Dalam kasus Demokrat misalnya, hingga saat ini belum ada keputusan final. Sikap mau netral baru sebatas angket dari kader, namun arah koalisi sesungguhnya akan ditentukan SBY pada tanggal 20 Mei besok. Sementara Golkar, yang memberi mandat penuh kepada Aburizal Bakrie, juga pasti akan berbuha bila ada arah yang lebih jelas.
Pun demikian dengan Jokowi. Ada yang percaya, bila Jokowi akhirnya terbawa atau terseret dalam kasus TransJakarta yang kini ditangani Kejaksaan Agung, bisa jadi koalisi dengan poros PDI Perjuangan akan bubar. PDI Perjuangan bisa saja mengganti capresnya.
Mekanisme mengganti capres ini sudah diatur.
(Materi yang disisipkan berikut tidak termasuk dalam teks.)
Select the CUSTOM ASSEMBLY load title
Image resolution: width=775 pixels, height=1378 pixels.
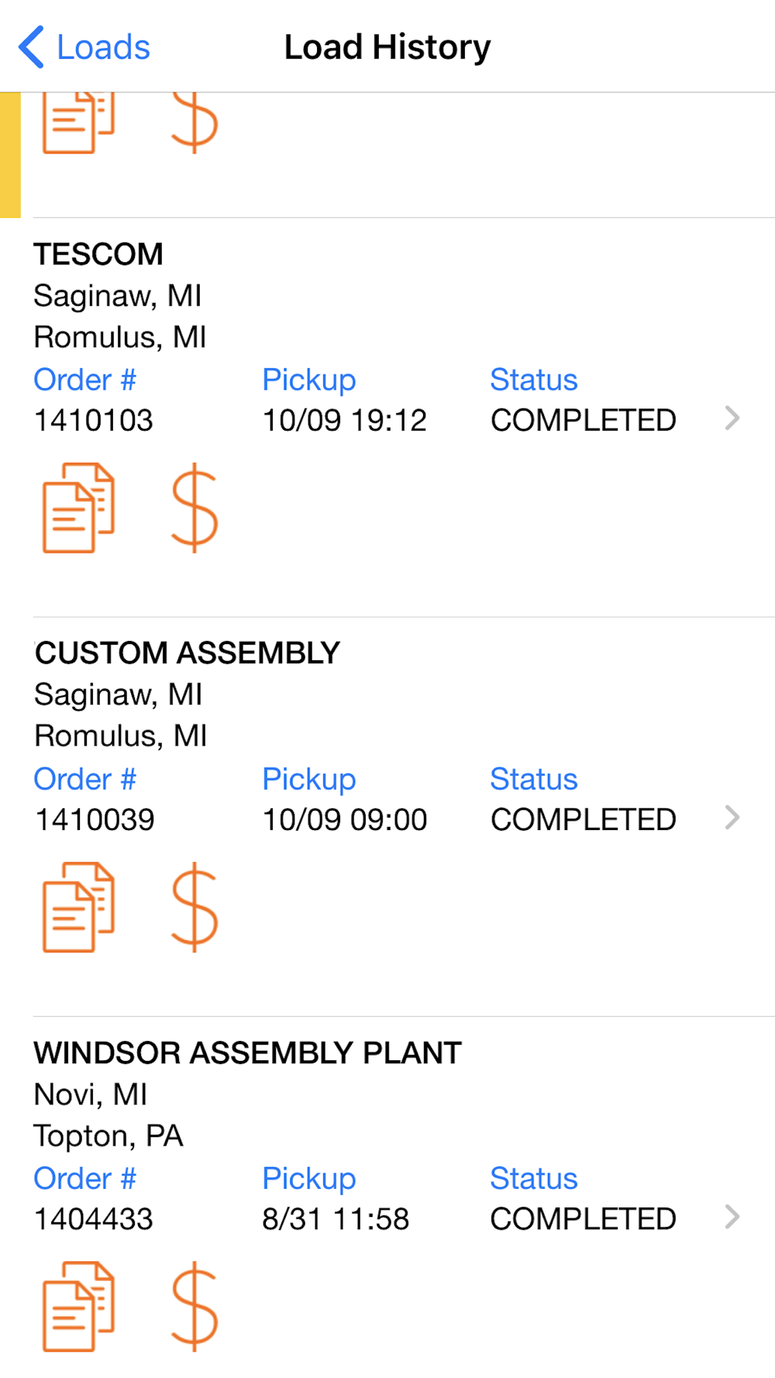point(187,653)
Capres dan cawapres dapat diganti jika berhalangan tetap, seperti meninggal dunia, terkena vonis pidana inkracht dan/ atau mengundurkan diri.
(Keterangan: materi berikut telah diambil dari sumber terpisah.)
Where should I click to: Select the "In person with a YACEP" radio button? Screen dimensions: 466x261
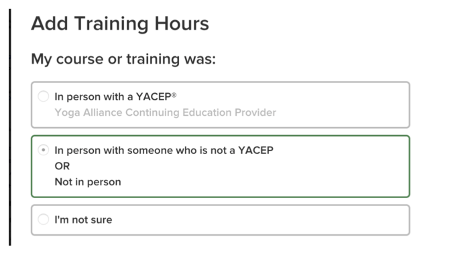point(44,96)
Namun bila akhirnya PDI Perjuangan mengganti capres sebagaimana dugaan sementara orang, belum tentu juga PKB, Partai Nasdem, dan Hanura masih mau bergabung dengan PDIP. Sebab mereka bergabung dengan PDIP karena faktor Jokowi-nya, dan bukan karena faktor yang lain.
Dan bila dugaan ini benar-benar terjadi, peta politik bisa berubah dratis dan benar-benar penuh kejutan bagi siapa pun.